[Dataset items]

-- Begin --

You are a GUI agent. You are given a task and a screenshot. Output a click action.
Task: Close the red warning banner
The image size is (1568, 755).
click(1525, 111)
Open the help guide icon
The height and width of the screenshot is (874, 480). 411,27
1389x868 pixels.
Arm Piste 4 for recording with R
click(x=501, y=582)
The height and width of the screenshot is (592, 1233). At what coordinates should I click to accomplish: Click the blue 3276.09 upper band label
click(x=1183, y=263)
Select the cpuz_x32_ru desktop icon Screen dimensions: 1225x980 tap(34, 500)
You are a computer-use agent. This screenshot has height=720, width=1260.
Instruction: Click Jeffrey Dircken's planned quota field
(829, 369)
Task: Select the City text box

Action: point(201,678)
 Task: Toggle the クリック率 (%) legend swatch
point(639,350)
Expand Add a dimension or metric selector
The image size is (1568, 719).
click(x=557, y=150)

-- End --

What the exercise asks: Rewrite the whole listing with "text box" swapped for "input field", changing nothing else.

Solution to this problem:
You are a GUI agent. You are given a task and a screenshot. Output a click action.
Task: Close the red warning banner
The image size is (1568, 755).
click(1525, 111)
Open the help guide icon
The height and width of the screenshot is (874, 480). 411,27
1389x868 pixels.
Arm Piste 4 for recording with R
click(x=501, y=582)
The height and width of the screenshot is (592, 1233). At what coordinates should I click to accomplish: Click the blue 3276.09 upper band label
click(x=1183, y=263)
Select the cpuz_x32_ru desktop icon Screen dimensions: 1225x980 tap(34, 500)
You are a computer-use agent. This screenshot has height=720, width=1260.
Instruction: Click Jeffrey Dircken's planned quota field
(829, 369)
Task: Select the City input field

Action: point(201,678)
 Task: Toggle the クリック率 (%) legend swatch
point(639,350)
Expand Add a dimension or metric selector
The image size is (1568, 719).
click(x=557, y=150)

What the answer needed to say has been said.